- [AIM]:
Put the lines of the records, starting at the line that contains "Task: Click the" and ending at the close of the records, into a JSON list of strings with one string per line. Omit blank lines and leave the pictures out of the answer.

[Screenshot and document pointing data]
────────────────────
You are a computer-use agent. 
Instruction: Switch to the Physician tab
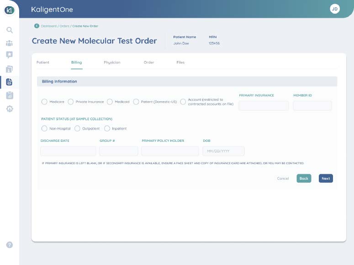(112, 62)
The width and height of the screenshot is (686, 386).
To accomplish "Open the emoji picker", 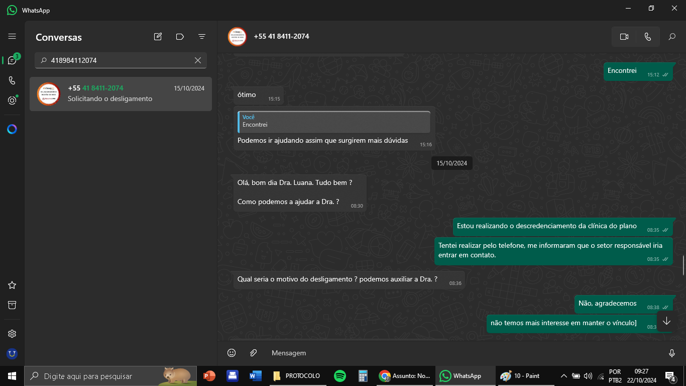I will 232,353.
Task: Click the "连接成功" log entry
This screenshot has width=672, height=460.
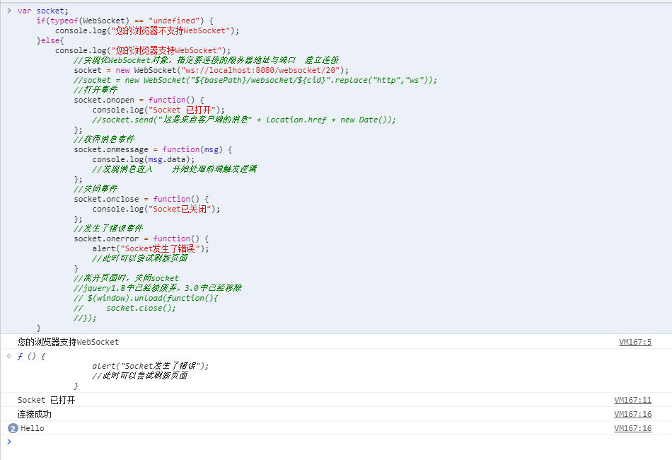Action: pos(34,414)
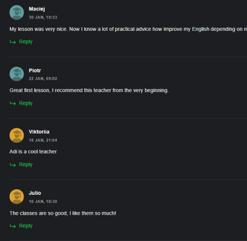Select the reviewer name Julio
This screenshot has height=241, width=247.
coord(35,193)
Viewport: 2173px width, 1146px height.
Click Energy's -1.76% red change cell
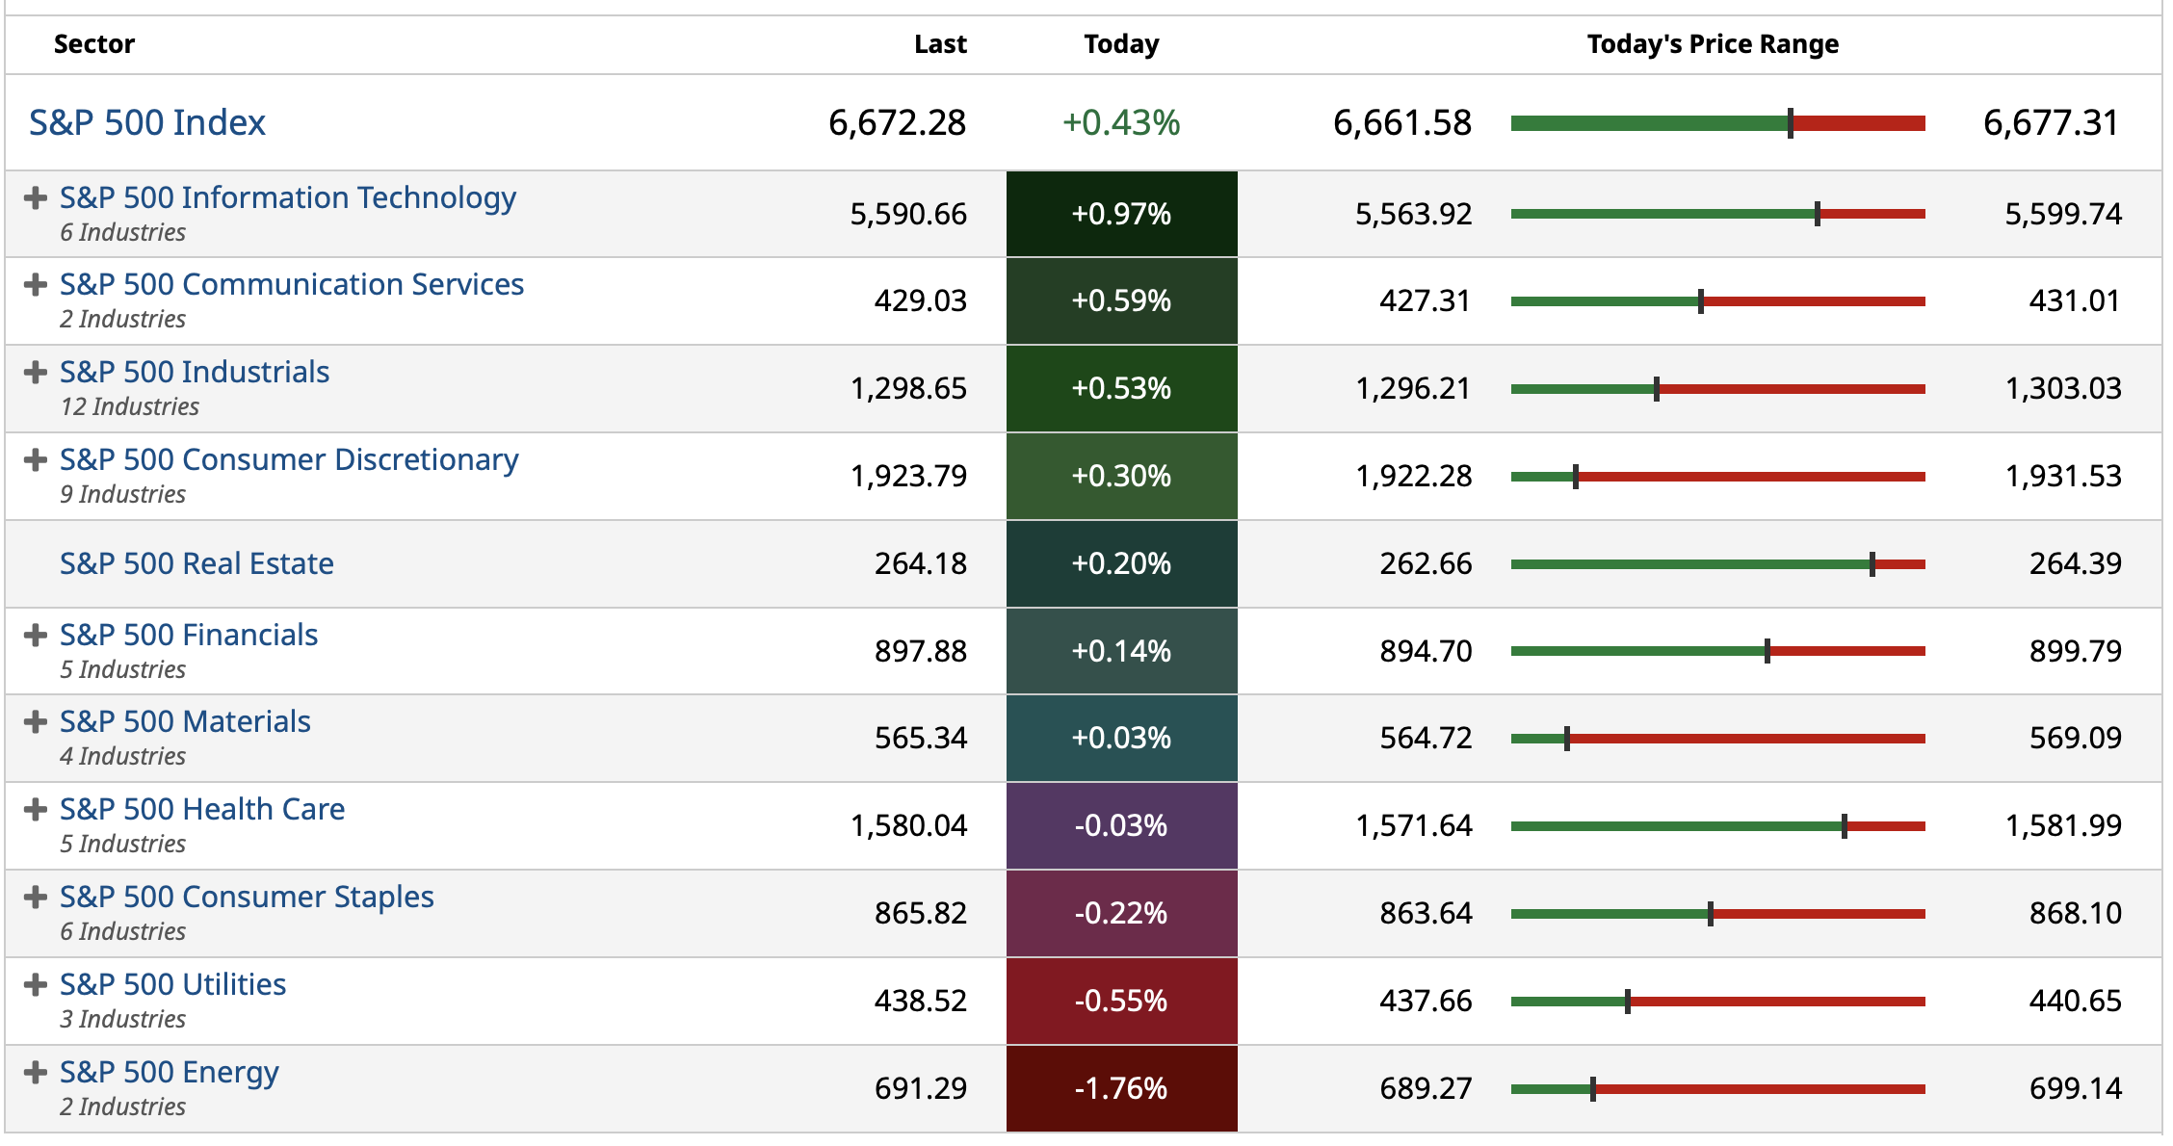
────────────────────
- [TASK SOLUTION]:
[
  "Task: Click the \"连接成功\" log entry",
  "This screenshot has width=672, height=460.",
  "Action: pos(34,414)",
  "Select the reviewer name Julio",
  "This screenshot has height=241, width=247.",
  "coord(35,193)",
  "Viewport: 2173px width, 1146px height.",
  "Click Energy's -1.76% red change cell"
]